ACTIVITY
Type out the data again, word for word and in full.

SOURCE DATA

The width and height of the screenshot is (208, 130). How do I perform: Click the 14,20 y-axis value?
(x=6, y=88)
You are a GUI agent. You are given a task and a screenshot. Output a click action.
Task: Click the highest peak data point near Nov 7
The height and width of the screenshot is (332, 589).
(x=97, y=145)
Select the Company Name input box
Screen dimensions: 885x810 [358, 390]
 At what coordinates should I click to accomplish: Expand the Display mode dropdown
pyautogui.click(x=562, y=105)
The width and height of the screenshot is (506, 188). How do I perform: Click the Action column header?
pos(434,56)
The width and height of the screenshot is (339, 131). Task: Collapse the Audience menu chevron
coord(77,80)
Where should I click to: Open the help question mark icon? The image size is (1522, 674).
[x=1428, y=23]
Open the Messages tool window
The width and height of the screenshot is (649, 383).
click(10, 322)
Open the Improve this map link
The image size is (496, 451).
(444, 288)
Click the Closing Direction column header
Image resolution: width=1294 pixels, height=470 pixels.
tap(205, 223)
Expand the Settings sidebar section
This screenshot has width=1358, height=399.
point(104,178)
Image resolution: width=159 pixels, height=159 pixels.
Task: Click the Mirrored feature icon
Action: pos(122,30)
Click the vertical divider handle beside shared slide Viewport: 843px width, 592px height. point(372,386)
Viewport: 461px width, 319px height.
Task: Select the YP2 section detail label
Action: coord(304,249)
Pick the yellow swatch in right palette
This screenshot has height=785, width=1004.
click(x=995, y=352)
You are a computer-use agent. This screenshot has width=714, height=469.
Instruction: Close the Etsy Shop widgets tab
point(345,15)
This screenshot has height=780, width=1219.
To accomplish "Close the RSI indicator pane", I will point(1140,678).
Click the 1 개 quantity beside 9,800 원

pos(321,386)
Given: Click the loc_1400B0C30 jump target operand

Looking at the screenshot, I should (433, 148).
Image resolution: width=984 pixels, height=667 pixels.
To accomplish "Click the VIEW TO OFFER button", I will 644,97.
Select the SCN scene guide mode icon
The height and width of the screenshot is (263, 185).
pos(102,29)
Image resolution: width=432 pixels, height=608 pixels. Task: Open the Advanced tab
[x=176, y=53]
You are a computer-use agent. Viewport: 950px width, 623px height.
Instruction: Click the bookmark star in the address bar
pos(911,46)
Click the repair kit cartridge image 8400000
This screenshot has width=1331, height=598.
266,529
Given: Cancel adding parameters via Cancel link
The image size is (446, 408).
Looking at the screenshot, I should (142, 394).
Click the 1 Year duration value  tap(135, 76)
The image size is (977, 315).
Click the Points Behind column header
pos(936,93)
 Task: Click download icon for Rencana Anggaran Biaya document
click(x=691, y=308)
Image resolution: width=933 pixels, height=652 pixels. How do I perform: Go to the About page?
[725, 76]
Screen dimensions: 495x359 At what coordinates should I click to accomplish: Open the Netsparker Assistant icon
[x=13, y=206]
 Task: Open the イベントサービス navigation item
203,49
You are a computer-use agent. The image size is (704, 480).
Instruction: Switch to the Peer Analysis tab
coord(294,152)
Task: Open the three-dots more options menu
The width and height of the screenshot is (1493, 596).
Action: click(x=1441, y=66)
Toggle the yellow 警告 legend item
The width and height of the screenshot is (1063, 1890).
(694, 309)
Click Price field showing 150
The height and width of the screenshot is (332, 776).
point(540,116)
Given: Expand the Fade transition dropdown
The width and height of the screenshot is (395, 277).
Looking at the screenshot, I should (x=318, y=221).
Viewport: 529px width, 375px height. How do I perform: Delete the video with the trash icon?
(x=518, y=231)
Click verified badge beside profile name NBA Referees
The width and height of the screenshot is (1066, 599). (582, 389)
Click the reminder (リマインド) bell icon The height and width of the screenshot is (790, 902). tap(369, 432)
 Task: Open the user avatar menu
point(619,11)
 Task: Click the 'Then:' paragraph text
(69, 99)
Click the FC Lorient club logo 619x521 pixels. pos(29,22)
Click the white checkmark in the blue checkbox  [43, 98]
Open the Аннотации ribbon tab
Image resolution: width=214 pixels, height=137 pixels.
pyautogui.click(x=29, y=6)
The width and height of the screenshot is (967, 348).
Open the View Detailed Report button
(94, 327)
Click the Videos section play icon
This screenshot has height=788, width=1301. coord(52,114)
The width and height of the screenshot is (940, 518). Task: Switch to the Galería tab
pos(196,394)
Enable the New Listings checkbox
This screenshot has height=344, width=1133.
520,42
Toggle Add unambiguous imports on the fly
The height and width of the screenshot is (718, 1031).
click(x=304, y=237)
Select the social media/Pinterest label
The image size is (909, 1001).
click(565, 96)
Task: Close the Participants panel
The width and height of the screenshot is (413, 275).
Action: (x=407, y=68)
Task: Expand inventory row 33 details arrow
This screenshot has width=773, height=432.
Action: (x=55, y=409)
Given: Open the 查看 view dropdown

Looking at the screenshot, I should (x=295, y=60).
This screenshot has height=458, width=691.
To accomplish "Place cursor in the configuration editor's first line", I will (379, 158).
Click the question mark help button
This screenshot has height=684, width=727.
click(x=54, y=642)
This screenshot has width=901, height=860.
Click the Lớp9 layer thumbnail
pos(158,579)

EXERCISE OUTPUT
The width and height of the screenshot is (208, 130). How do I perform: Click the 14,20 y-axis value?
(x=6, y=88)
You are a GUI agent. You are given a task and a screenshot. Output a click action.
Task: Click the highest peak data point near Nov 7
The height and width of the screenshot is (332, 589).
(x=97, y=145)
Select the Company Name input box
Screen dimensions: 885x810 [358, 390]
 At what coordinates should I click to accomplish: Expand the Display mode dropdown
pyautogui.click(x=562, y=105)
The width and height of the screenshot is (506, 188). How do I perform: Click the Action column header?
pos(434,56)
The width and height of the screenshot is (339, 131). Task: Collapse the Audience menu chevron
coord(77,80)
Where should I click to: Open the help question mark icon? The image size is (1522, 674).
[x=1428, y=23]
Open the Messages tool window
The width and height of the screenshot is (649, 383).
click(10, 322)
Open the Improve this map link
The image size is (496, 451).
(444, 288)
Click the Closing Direction column header
Image resolution: width=1294 pixels, height=470 pixels.
tap(205, 223)
Expand the Settings sidebar section
This screenshot has width=1358, height=399.
point(104,178)
Image resolution: width=159 pixels, height=159 pixels.
Task: Click the Mirrored feature icon
Action: pos(122,30)
Click the vertical divider handle beside shared slide Viewport: 843px width, 592px height. point(372,386)
Viewport: 461px width, 319px height.
Task: Select the YP2 section detail label
Action: coord(304,249)
Pick the yellow swatch in right palette
This screenshot has height=785, width=1004.
click(x=995, y=352)
You are a computer-use agent. This screenshot has width=714, height=469.
Instruction: Close the Etsy Shop widgets tab
point(345,15)
This screenshot has height=780, width=1219.
To accomplish "Close the RSI indicator pane", I will point(1140,678).
Click the 1 개 quantity beside 9,800 원

pos(321,386)
Given: Click the loc_1400B0C30 jump target operand

Looking at the screenshot, I should (433, 148).
Image resolution: width=984 pixels, height=667 pixels.
To accomplish "Click the VIEW TO OFFER button", I will 644,97.
Select the SCN scene guide mode icon
The height and width of the screenshot is (263, 185).
pos(102,29)
Image resolution: width=432 pixels, height=608 pixels. Task: Open the Advanced tab
[x=176, y=53]
You are a computer-use agent. Viewport: 950px width, 623px height.
Instruction: Click the bookmark star in the address bar
pos(911,46)
Click the repair kit cartridge image 8400000
This screenshot has width=1331, height=598.
266,529
Given: Cancel adding parameters via Cancel link
The image size is (446, 408).
Looking at the screenshot, I should (142, 394).
Click the 1 Year duration value  tap(135, 76)
The image size is (977, 315).
Click the Points Behind column header
pos(936,93)
 Task: Click download icon for Rencana Anggaran Biaya document
click(x=691, y=308)
Image resolution: width=933 pixels, height=652 pixels. How do I perform: Go to the About page?
[725, 76]
Screen dimensions: 495x359 At what coordinates should I click to accomplish: Open the Netsparker Assistant icon
[x=13, y=206]
 Task: Open the イベントサービス navigation item
203,49
You are a computer-use agent. The image size is (704, 480).
Instruction: Switch to the Peer Analysis tab
coord(294,152)
Task: Open the three-dots more options menu
The width and height of the screenshot is (1493, 596).
Action: click(x=1441, y=66)
Toggle the yellow 警告 legend item
The width and height of the screenshot is (1063, 1890).
(694, 309)
Click Price field showing 150
The height and width of the screenshot is (332, 776).
point(540,116)
Given: Expand the Fade transition dropdown
The width and height of the screenshot is (395, 277).
Looking at the screenshot, I should (x=318, y=221).
Viewport: 529px width, 375px height. How do I perform: Delete the video with the trash icon?
(x=518, y=231)
Click verified badge beside profile name NBA Referees
The width and height of the screenshot is (1066, 599). (582, 389)
Click the reminder (リマインド) bell icon The height and width of the screenshot is (790, 902). tap(369, 432)
 Task: Open the user avatar menu
point(619,11)
 Task: Click the 'Then:' paragraph text
(69, 99)
Click the FC Lorient club logo 619x521 pixels. pos(29,22)
Click the white checkmark in the blue checkbox  [43, 98]
Open the Аннотации ribbon tab
Image resolution: width=214 pixels, height=137 pixels.
pyautogui.click(x=29, y=6)
The width and height of the screenshot is (967, 348).
Open the View Detailed Report button
(94, 327)
Click the Videos section play icon
This screenshot has height=788, width=1301. coord(52,114)
The width and height of the screenshot is (940, 518). Task: Switch to the Galería tab
pos(196,394)
Enable the New Listings checkbox
This screenshot has height=344, width=1133.
520,42
Toggle Add unambiguous imports on the fly
The height and width of the screenshot is (718, 1031).
click(x=304, y=237)
Select the social media/Pinterest label
The image size is (909, 1001).
click(565, 96)
Task: Close the Participants panel
The width and height of the screenshot is (413, 275).
Action: (x=407, y=68)
Task: Expand inventory row 33 details arrow
This screenshot has width=773, height=432.
Action: (x=55, y=409)
Given: Open the 查看 view dropdown

Looking at the screenshot, I should (x=295, y=60).
This screenshot has height=458, width=691.
To accomplish "Place cursor in the configuration editor's first line", I will (379, 158).
Click the question mark help button
This screenshot has height=684, width=727.
click(x=54, y=642)
This screenshot has width=901, height=860.
Click the Lớp9 layer thumbnail
pos(158,579)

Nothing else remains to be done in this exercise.